Blueprint for medical crises must be re-examined, says bioethicist


A physician task force recently proposed guidelines for hospitals to follow in the face of a medical crisis.  The recommendations made by the doctors describe the characteristics of patients who should be denied treatment in order to save those who are more likely to survive.

These physicians are concerned with the possibility of a flu pandemic, an atrocity like 9-11 or other states of emergency.  As one task force member told the AP, “The idea is to try to make sure that scarce resources — including ventilators, medicine and doctors and nurses — are used in a uniform, objective way.”

In an effort to avoid this type of disaster, the group of physicians recommended in the May issue of Chest, the medical journal of the American College of Chest Physicians that treatment be denied to:

• People older than 85
• Those with severe trauma, which could include critical injuries from car crashes and shootings
• Severely burned patients older than 60
• Those with severe mental impairment, which could include advanced Alzheimer's disease
• Those with a severe chronic disease, such as advanced heart failure, lung disease or poorly controlled diabetes

CNA spoke to the founder and executive director of Bioethics International, Jennifer Miller, for comment on the task force’s recommendations.  While she praised the physicians for their efforts, she pointed out the deficiencies of allowing a national task force to select which patients will live or die.

“The task force is to be commended for its courageous and necessary efforts to work through the difficult questions of who is to receive what resources when and under what conditions in the event of a disaster such as a hurricane Katrina, a 9-11 and/or a pandemic flu – with the dual aim of protecting patients and practitioners.”

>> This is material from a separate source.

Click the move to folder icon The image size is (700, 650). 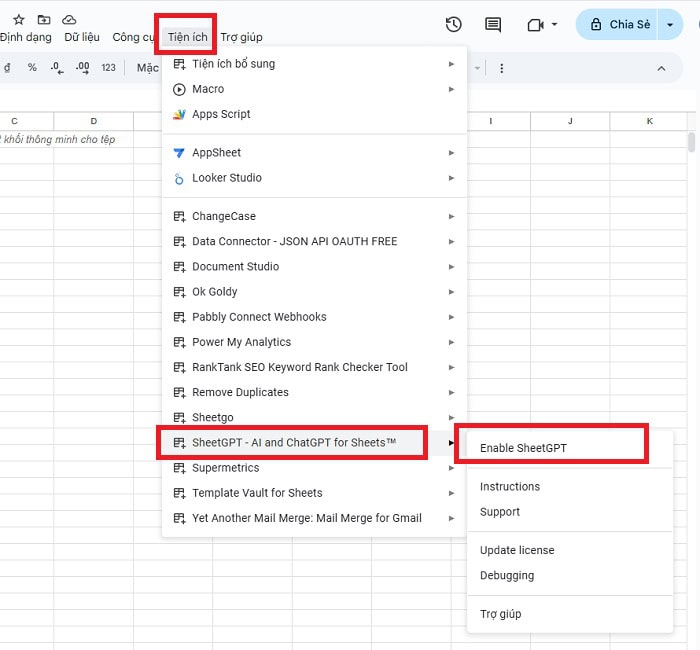(x=44, y=19)
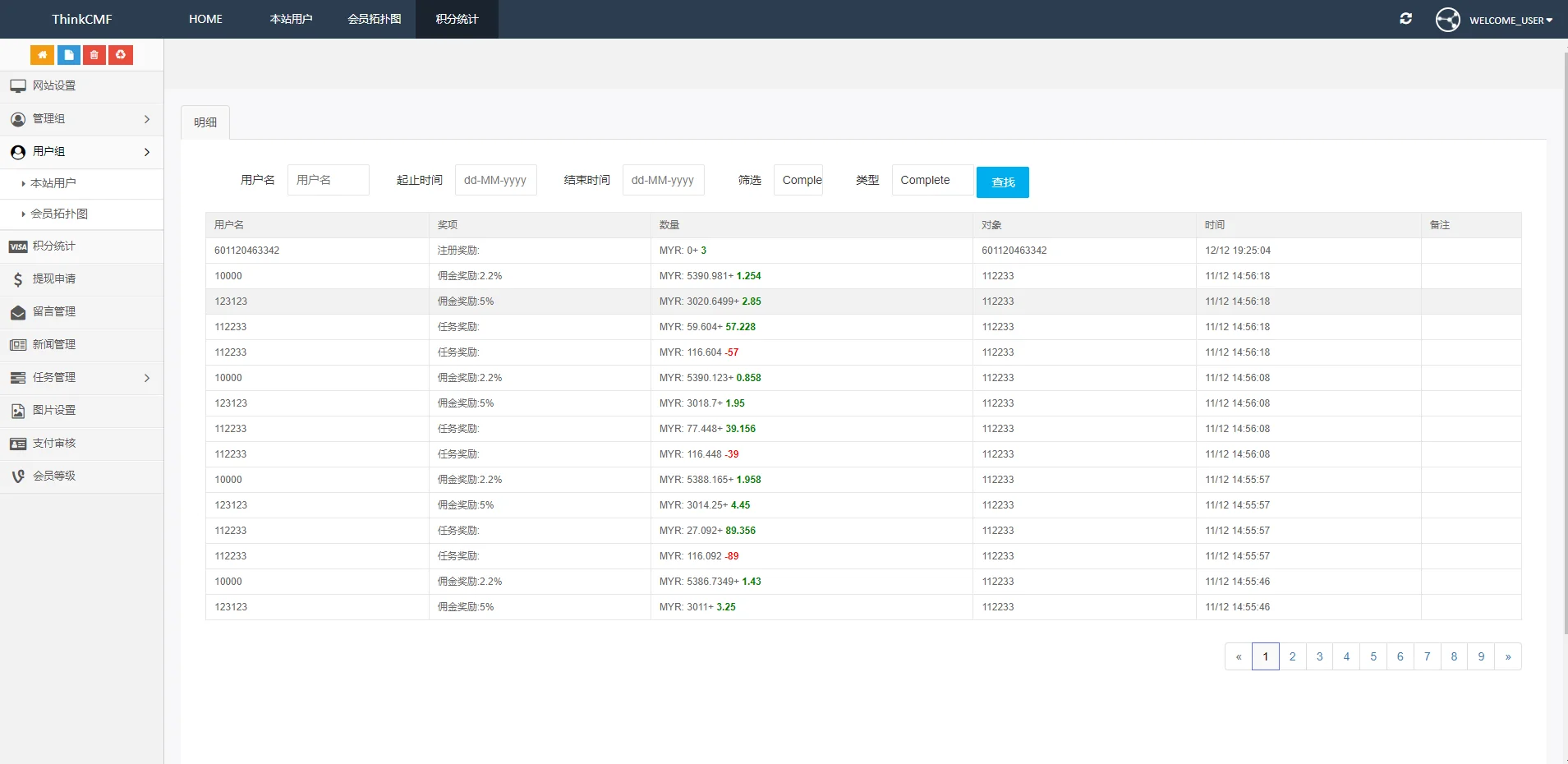Click the red recycle shortcut button
The width and height of the screenshot is (1568, 764).
pos(121,55)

However, Miller pointed out that, “in some instances the framework has an imbalanced focus on benefiting the stronger majority while discriminating against the weaker minority populations and/or individuals such as the elderly and patients with mental impairments. To a certain extent it uses a social-utility based metric rather than valuing every patient.”

Lawrence Gostin, a public-health law expert  at Georgetown University told the AP that while the report is important, it is also "a political minefield and a legal minefield.”  Gostin continued by saying that the proposed rules would likely violate discrimination laws, causing an exclusion of care for the poor and disadvantaged.

Instead of deciding who will or will not be treated at a task force meeting, Miller argued that the decisions “need to be made at the most appropriate level,” says Miller.  “Generally deciding whether an individual patient will/won’t receive a needed resource is best made patient-side not desk-side at a task force meeting.”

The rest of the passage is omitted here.